What we're looking for
Three things, mostly:
- The gap between the org chart and the real workflow. These are always different. Sometimes by a lot.
- The undocumented rules. Every business has them. They live in the heads of the people who've been there longest. Software that doesn't capture them is software that gets fought.
- The workarounds that have become the process. That spreadsheet someone built in 2014 that the whole department now depends on. The "just bear with me a sec" double-entry. The Slack message that triggers half the work.
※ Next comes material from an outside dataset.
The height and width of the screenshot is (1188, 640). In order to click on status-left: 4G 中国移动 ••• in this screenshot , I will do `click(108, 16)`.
You can't see any of this from a requirements document. You have to sit there and watch.
What you get out of it
At the end of the week, you have:
- A working clickable prototype of the core flows
- A right-sized requirements document — not a 200-page spec, but enough to be unambiguous
- A delivery plan with realistic costs and timelines
- A go / no-go recommendation. Sometimes "don't build this" is the right answer.
If you decide to go ahead, the cost of discovery comes off the build. If you don't, you keep everything we produced and you've spent £4,500 to dodge a £40,000 mistake. Either way it's the cheapest part of the project.
The boring reason it works
The reason this approach delivers projects within 10% of estimate, every time, is dull but real: we only ever quote things we've actually understood.
The horror stories you hear about software projects — the £200k that became £600k, the six-month build that took two years — almost always trace back to estimates given before anyone really understood the work. We don't do that. We can't, honestly. We'd go out of business.
So we charge for discovery, and we take it seriously. It's the most boring thing we do, and the most important.